La tuyère ou touwî est une brique en fonte creuse, incrustée dans le murê. Elle amène le vent du soufflet dans le feu. La touwî communique par deux tuyaux avec un baquet à eau, placé derrière le murê. L’un des tuyaux part du haut de la tuyère et pénètre dans le récipient par le dessus ; l’autre part du bas de la (p.467) tuyère et entre dans le baquet par le dessous. Cette disposition constitue un thermo-siphon. La circulation d’eau est établie afin de refroidir la touwî.
Le soufflet, soflèt, est maintenu au moyen d’un échafaudage en bois, dont la poutre principale s’appelle li hådinèle . Un autre support, li gade, soutient une pièce en bois, li rôlê, sur lequel se meut la pîce, perche, commandant le soufflet au moyen d’une corde appelée quawiron. De li pîce descend une corde métallique ou une chaîne, terminée par un bois, le lamê, qui sert de poignée.
La partie inférieure du soufflet est nommée cou-d’-tchåsses, la partie supérieure: montèye. Li vinta est une soupape qui permet à l’air de s’engouffrer dans le soufflet.
Sous le soufflet, à un crok ou crochet pend un pavé, le coyon, qui le maintient toujours bien ouvert.
Devant le foyer se dresse l’ ècame, l’enclume, dont la tablette est rayée dans le sens de la largeur, de rigoles parallèles, les rôyes d’ ècame, des lådjes et des streûtes, suivant le calibre du canon, destinées à soutenir celui-ci.
(p.468) Dans un coin s’amoncelle le charbon maigre lavé, auquel on ajoute un peu d’ arzèye, argile — surtout chez les apprêteurs — pour qu’il soit plus compact. Autrefois on remplaçait l’argile par du fwêrt tchèrbon (charbon gras).
Voici comment un vieux canonnier nous expliqua la façon dont il préparait son charbon : Jadis les houillères ne vendaient pas de charbon lavé; alors les ouvriers de forge ou canonniers prenaient deux espèces de charbon pour faire leur mélange. Ils mêlaient un tiers de bas-bwès (charbon gras), deux tiers de quawe dè bwès avec de l’argile humidifiée. Ce mélange leur donnait une bonne température. Presque toutes les canonnières achetaient le charbon eux-mêmes au marchand. Le forgeron et son aide devaient passer le charbon au tamis. Ils jetaient les pierres et écrasaient les blocs de houille à l’aide d’une dame (demoiselle) avant de faire le mélange définitif.

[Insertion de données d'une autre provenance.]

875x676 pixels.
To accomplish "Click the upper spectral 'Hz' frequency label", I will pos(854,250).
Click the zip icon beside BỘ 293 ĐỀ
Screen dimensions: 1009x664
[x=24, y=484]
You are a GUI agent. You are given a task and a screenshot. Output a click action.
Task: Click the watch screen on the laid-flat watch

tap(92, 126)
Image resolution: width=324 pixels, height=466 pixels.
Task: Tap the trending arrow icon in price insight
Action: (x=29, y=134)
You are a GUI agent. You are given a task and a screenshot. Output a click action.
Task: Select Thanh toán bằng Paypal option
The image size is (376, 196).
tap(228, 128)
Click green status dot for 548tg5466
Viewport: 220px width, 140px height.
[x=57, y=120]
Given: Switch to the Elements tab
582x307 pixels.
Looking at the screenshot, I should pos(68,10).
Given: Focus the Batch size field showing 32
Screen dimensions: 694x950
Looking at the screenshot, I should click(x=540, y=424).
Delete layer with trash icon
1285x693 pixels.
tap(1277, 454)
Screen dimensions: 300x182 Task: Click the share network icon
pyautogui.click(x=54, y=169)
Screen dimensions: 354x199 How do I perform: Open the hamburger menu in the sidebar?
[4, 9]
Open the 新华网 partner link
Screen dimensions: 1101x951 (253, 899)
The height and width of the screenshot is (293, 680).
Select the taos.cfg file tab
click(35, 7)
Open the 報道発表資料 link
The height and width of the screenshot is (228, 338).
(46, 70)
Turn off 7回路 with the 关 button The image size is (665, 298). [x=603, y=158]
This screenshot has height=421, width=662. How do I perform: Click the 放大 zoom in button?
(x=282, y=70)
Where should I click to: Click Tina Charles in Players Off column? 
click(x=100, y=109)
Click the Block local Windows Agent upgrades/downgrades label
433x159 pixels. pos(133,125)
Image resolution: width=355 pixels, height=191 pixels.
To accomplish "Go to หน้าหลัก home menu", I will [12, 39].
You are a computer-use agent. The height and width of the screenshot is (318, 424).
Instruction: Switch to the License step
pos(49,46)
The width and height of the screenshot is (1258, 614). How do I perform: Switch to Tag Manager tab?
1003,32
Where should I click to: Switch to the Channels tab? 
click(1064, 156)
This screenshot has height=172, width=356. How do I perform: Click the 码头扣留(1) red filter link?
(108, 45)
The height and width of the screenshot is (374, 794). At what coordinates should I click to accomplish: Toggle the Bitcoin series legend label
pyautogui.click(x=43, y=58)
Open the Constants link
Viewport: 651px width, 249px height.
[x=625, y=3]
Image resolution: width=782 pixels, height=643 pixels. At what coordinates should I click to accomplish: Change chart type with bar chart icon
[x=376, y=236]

Le canonnier charge le feu à l’aide d’une palète, minuscule palette d’acier, montée sur un long manche.
Dans chaque forge, il y a deux ouvriers : le forgeron, kènonî et son aide, li fèreû.
Le canonnier ne se rendait jamais à l’ouvrage sans emporter un ou deux pinsons en cage. Ces prîhenîres (prisonnières) étaient accrochées au-dessus de la porte de la forge ou près de la fenêtre.




III L’apprêtage – L’ apontièdje
Les baguettes sont apportées à la forge où elles subissent (…).
Le premier stade de l’apprêtage est la torsion, li twèrdèdje.(…)
(p.470) Un baquet en tôle, li batch d’ apontieû, contenant de l’eau et une pète (pinte) pour puiser le liquide.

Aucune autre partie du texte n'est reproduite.